Even the grand multi-million dollar shows of Karl’s last years stayed true to who he was and what’s Chanel represented in the industry. Tastes and preferences of fashion is so personal, and someone who is a Chanel devotee could be the most interesting, creative and fiercely individualistic woman despite what some may be convinced of how “conservative” the Chanel woman is— while the devotees of so-called “intellectual” labels (despise that term applied to fashion) end up being the most shallow, bland and basic followers. But that Mathieu show in the NYC subway just leaves such a clueless bad taste in social tourism. Karl would have had a multi-million dollar glam gilded golden set of a Chanel subway set constructed, and made no apologies about it. And in these days of brands’ desperate performative virtues and begging for likes/follows from commoners to buy lipsticks, I appreciate Karl’s brand of gatekeeping more and more.
A friend of mine managed to steal a biscottes box at the supermarket show but I don’t think there were that many elements to steal at Chanel shows on top of my head as a lot of things were used for windows.
It’s like at Balenciaga when people used to cut part of the carpet at Rue Cassette when they used one for the set lol.
I really believe Karl when he said that he dreamed of his shows because it really showed. I have attended shows at Carrousel and Grand Palais and while I was never 1st or 2nd row, I would say that even at 4th row, you had the sense of showmanship still.
The music was always upbeat, the girls walked fast and weirdly when he showed 90 looks, it never felt like it because the message was clear…Even when the collections weren’t themed.
Sometimes we were so far from the clothes that what we got was a silhouette in mind and the mood of the show. Like the FW2013 show. The number of rows was insane!
But for me it was really about his clothes. I adore his clothes, particularly his dresses so for me it wasn’t solely about the showmanship.
Gianni for example, I rarely was in love or awe looking at his clothes but his shows had a great impact.
I have to be honest in saying that I totally detach what Blazy is doing at Chanel from Karl. Yes sometimes I appreciate when I see nods to Karl but so much of what I liked about Karl’s work was the actual clothes that since he cannot be replicated as a designer and that the Virginie page has been turned, I’m able to appreciate Blazy work for what it is.

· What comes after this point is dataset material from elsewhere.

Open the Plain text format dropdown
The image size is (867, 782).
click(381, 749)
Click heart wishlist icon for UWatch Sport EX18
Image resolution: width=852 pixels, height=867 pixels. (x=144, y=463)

Were Fendi shows under Karl always entertaining from a production POV? No. But the clothes were always great or interesting to me. And Fendi was never the brand where he would bring back an iconic model, do stunts or whatever….
But Blazy needs to find a rythmn for his shows. Huge sets with models walking miles works when they are walking fast. I can watch Nicolas shows because the girls would literally run ahahah.
I think the Couture, Métiers D’arts were rather great shows. And that’s because of the smaller scale.
I’m satisfied with Blazy.
Karl’s career and longevity gave him the freedom to do things that nobody could do or that no executive would allow today.
But ultimately Karl took Chanel at a different point than Blazy. He had to rebuild, to destroy, to reinvent. That lasting 36 years was probably a surprise even to him.
Blazy has to refresh a legacy of a mega brand.